ESPE Abstracts

Background and Aim: Cystic fibrosis-related diabetes (CFRD) is a common extrapulmonary comorbidity in patients with cystic fibrosis (CF). Since CFRD is clinically silent in the early period, it is recommended to evaluate glucose metabolism with an oral glucose tolerance test (OGTT) annually in CF patients aged 10 years and older. Insulin therapy is thought to improve lung function and nutritional status in patients with CFRD. In this study, we aimed to evaluate the glucose metabolism of patients with CF and clinical outcome in those who received insulin therapy.
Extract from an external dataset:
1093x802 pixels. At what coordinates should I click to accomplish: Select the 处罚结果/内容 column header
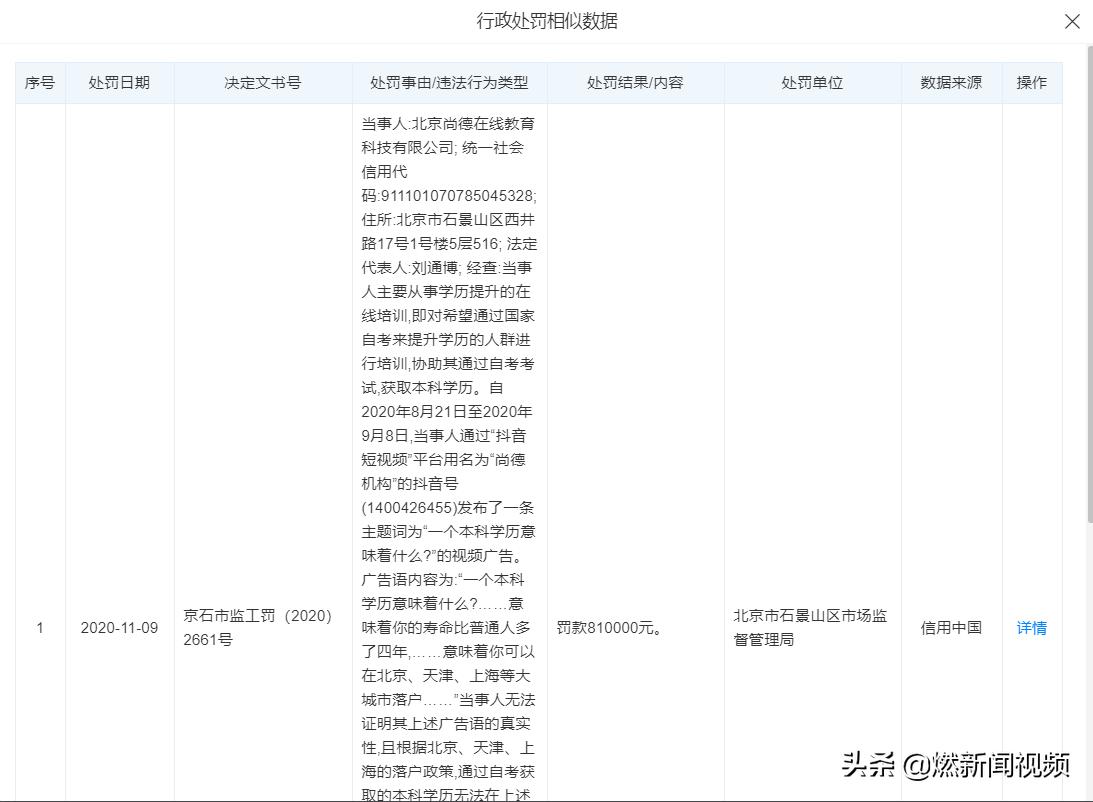(x=634, y=83)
Methods: 269 patients (132 girls, 137 boys) followed with the diagnosis of CF who had OGTT in the last 5 years were included in the study. Although 19 (7.1%) of the cases were under 10 years of age, OGTT was performed because they had symptoms or HbA1c levels suggestive of hyperglycemia. The clinical features of the patients, anthropometric measurements, pulmonary function tests (PFTs), OGTT, HbA1c, and the number of acute pulmonary exacerbations requiring oral/intravenous antibiotic treatment were examined retrospectively. The number of pulmonary exacerbations, anthropometric measurements and PFTs one year before and one year after the insulin therapy were compared in those receiving insulin.

Results: The mean age was 12.9±2.9 years (range: 6-18). 89.6% (241/269) had exocrine pancreatic insufficiency. OGTT revealed that 37 (13.8%) patients had CFRD, 18 (6.7%) had impaired fasting glucose (IFG), 47 (17.5 %) had impaired glucose tolerance (IGT) and 9 (3.3%) had IFG+IGT. Insulin therapy was started in 89.2% (33/37) of patients with CFRD and 32.1% (18/56) of total number of patients with IGT. Forty-one percent of the patients (21/51) were started only long-acting insulin analogue (insulin glargine), while 8% (4/51) were given rapid acting insulin analogue (lispro) during meals, and the remaining were received both basal and bolus insulin (51%, 26/51 glargine and lispro). Carbohydrates were not restricted. Insulin therapy led to a decrease in the number of pulmonary exacerbations requiring intravenous antibiotic treatment, an increase in FEV1, FVC, FEV1/FVC, MEF 25-75, a decrease in HbA1c levels, and an increase in BMI-SDS one year after the onset of therapy (P<0.05).

Conclusion: Insulin improves respiratory functions, decreases the number of pulmonary exacerbations requiring treatment, and increases BMI-SDS in CF with glucose metabolism disorders. Close monitoring of glucose metabolism, and early initiation of insulin therapy are important in patients with CF.